*Your task*:
Up to and including the line that contains "You are a computer-use", return every line from the start of the data, unchanged.

(Saved entries)
=== Section Start ===

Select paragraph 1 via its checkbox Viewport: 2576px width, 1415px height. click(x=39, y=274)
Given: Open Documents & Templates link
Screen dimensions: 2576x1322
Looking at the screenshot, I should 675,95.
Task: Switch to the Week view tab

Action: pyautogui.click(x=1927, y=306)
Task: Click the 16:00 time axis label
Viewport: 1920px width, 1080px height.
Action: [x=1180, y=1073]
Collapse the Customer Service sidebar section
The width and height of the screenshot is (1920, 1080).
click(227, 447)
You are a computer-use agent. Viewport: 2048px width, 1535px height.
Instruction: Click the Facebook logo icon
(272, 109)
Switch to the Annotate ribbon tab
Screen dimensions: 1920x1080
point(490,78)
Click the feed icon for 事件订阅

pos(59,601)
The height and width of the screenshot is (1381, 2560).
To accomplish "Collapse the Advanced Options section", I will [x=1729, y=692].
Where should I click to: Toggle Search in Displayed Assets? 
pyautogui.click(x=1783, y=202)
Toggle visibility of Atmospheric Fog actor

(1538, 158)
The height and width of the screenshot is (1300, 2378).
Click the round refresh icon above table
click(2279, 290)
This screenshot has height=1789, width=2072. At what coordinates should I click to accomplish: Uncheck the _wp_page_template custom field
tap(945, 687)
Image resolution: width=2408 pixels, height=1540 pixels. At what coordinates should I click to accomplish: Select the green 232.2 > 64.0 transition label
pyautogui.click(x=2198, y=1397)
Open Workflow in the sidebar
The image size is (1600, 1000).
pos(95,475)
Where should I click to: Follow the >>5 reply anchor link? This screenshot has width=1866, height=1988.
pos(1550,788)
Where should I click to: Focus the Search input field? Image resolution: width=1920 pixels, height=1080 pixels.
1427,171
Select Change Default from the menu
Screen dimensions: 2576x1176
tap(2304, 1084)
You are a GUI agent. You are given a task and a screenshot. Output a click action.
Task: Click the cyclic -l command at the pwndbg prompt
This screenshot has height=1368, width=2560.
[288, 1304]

=== Section End ===

*Written response*:
Select paragraph 1 via its checkbox Viewport: 2576px width, 1415px height. click(x=39, y=274)
Given: Open Documents & Templates link
Screen dimensions: 2576x1322
Looking at the screenshot, I should 675,95.
Task: Switch to the Week view tab

Action: pyautogui.click(x=1927, y=306)
Task: Click the 16:00 time axis label
Viewport: 1920px width, 1080px height.
Action: [x=1180, y=1073]
Collapse the Customer Service sidebar section
The width and height of the screenshot is (1920, 1080).
click(227, 447)
You are a computer-use agent. Viewport: 2048px width, 1535px height.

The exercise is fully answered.